While I'm away, readers give the advice.
On ways to respond to a friend's serious illness:
On two occasions, I have had friends with extended treatments for illnesses. Neither of them could be around people because of immunity issues, and the treatments were exhausting.
In addition to occasional calls to find out how they were doing, I sent cards. But the cards were never "get well" or "thinking of you." I sent graduation cards, new baby cards, retirement cards, bar mitzvah cards, bon voyage cards, whatever odd card I could find. The result was the friends knew I was thinking of them and had a little laugh at the content. They both expressed how good it was to have good thoughts sent without a reminder of their illness.

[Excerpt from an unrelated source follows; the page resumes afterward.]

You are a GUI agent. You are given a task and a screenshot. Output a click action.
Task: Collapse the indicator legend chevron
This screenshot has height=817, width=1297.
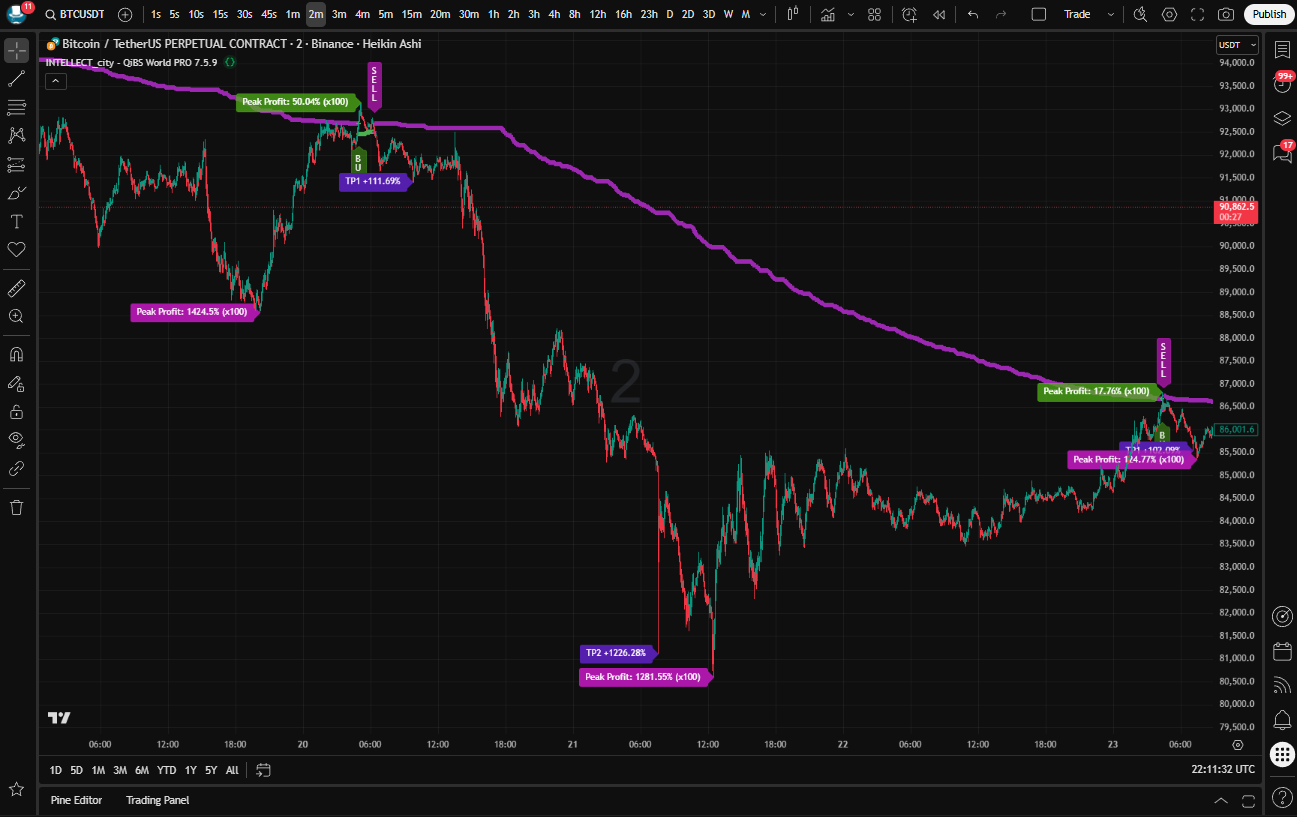[56, 81]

When I was in my last semester in college I became terribly ill and was eventually diagnosed with a severe form of rheumatoid arthritis. I lost a lot of "friends" who didn't know how to deal, and I didn't know how to tell them to help me. One friend, "Susie," helped me brush my teeth and eat, and held my hand while we walked when I feared I would fall.
Seven years later, on the day before Thanksgiving, she was diagnosed with Stage 3 breast cancer, and I was living eight hours away. I wrote her a card every week about the stupid things going on in my life, which is what she asked for, so the cards arrived every week on the day of her chemo treatment. When she switched to daily radiation, I switched to daily cards. I called once a week and checked in with her mom, who would tell me whether Susie felt well enough to talk. Today, Susie is cancer-free. And in 2011, I had a little girl and named her Susie, after the greatest woman I know.